One track that has been making a big noise on TikTok is ‘Ride It’ by DJ Regard – a remix of a 2008 Jay Sean track which went viral on TikTok, and was subsequently signed and released by Ministry of Sound.

“By that time the track had been used on TikTok for almost a year,” said Abdela. DJ Regard has been active on the app himself, and has also been sharing the fan-created content using the track. Ministry, meanwhile, has made sure the first creators who used it have been part of the overall campaign.

“We reached out to all the initial TikTok users who started sharing it to be in our lyric video at launch and in our social-media that he was sharing outside TikTok,” she said. “The track’s been in the chart now for 65 weeks now on TikTok. We only released it at the end of August! So it wasn’t dying down, and we kept on creating more content, and working with more creators.”

The question of how labels and artists make money from TikTok cropped up, unsurprisingly given the debate around its licensing obligations.

“I treat TikTok as a social media platform, but the success we’ve seen and the adoption outside the app, we do see a correlation in social growth and streaming growth… from my perspective, there is potential,” said Abdela.

Gruszka gave the TikTok view on this question. “There is such a huge level of engagement in those viral songs, it does generate a lot of traffic outside the app… the song is so stuck in their heads, they want to hear the whole song… and ultimately the songs also get boosted in the charts,” she said.

TikTok is keeping an eye on this. “It’s not something we are actively pursuing, but we are monitoring that traffic, and labels are reporting it back to us very often,” she said.

“The engagement we see from the community on the app is so deep that you can drive it off-app,” added Abdela – think tickets, merchandise and music. “Compared to other social media, the fans are more engaged, and they’re incentivised, once they’ve bought into you, to go and take everything you’re offering.”

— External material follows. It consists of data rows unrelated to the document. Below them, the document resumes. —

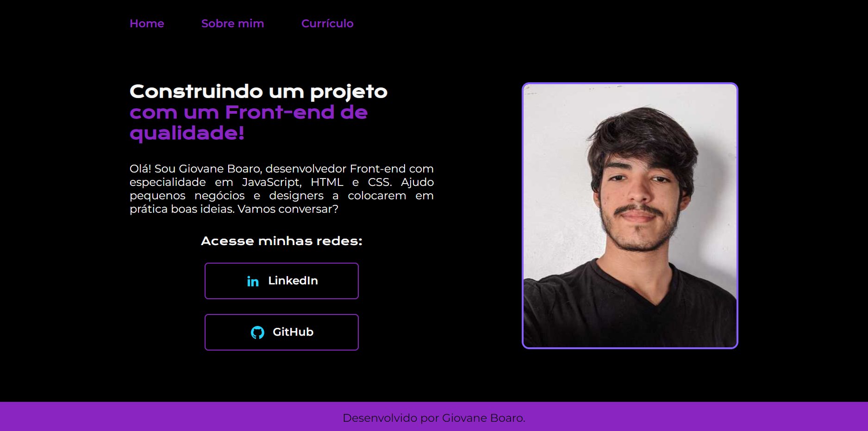This screenshot has width=868, height=431.
Task: Click the 'Acesse minhas redes:' subtitle
Action: point(281,241)
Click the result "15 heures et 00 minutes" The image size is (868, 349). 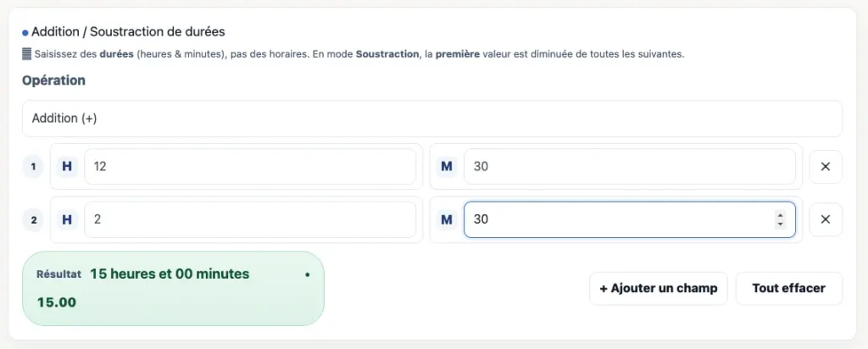[170, 274]
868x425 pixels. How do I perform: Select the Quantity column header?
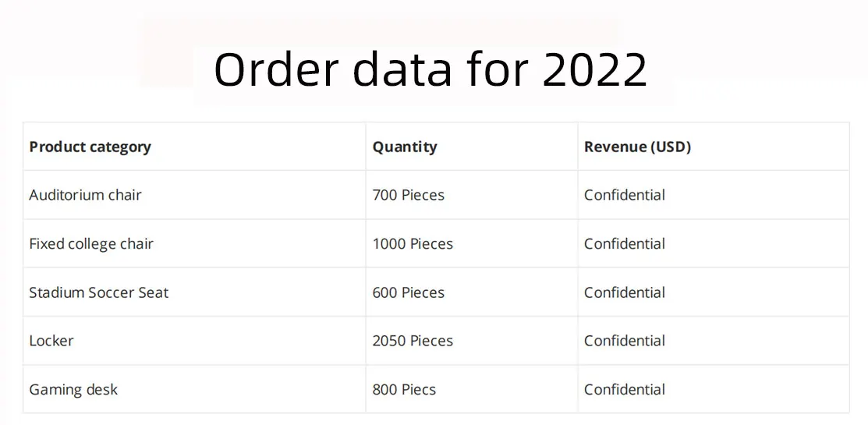(405, 147)
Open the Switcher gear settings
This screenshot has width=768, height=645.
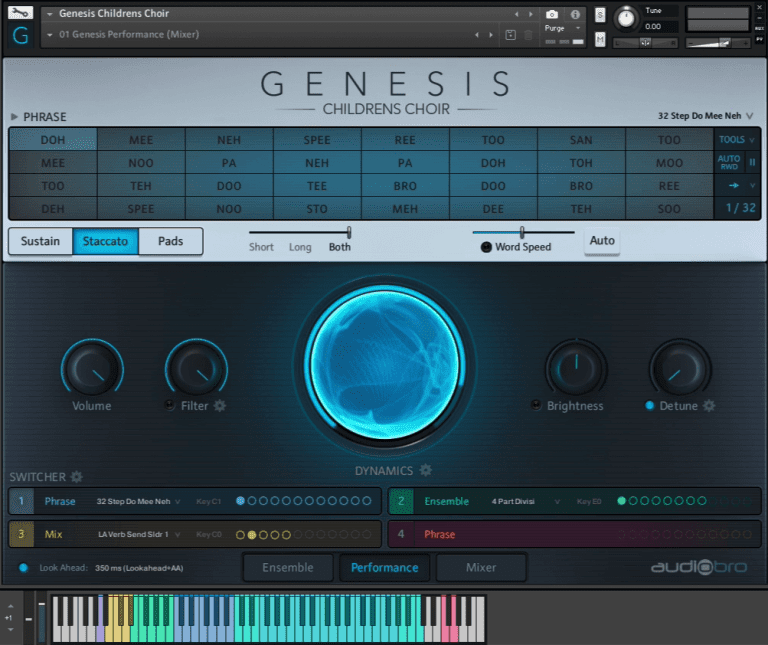77,477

The final topic in the session was about how TikTok’s recommendation algorithm works. The key point: that videos are recommended to users not based on a ‘social graph’ ranking popularity of creators/channels, but rather on a ‘content graph’ ranking the engagement with the videos themselves.

“The variable to things going viral is not so much the fanbase, it’s actually he creativity and everything behind that,” said Armoo. “There isn’t a numeric threshold for someone to be an ‘influencer’ – it’s more about are they continually creating stuff that resonates with the audience?”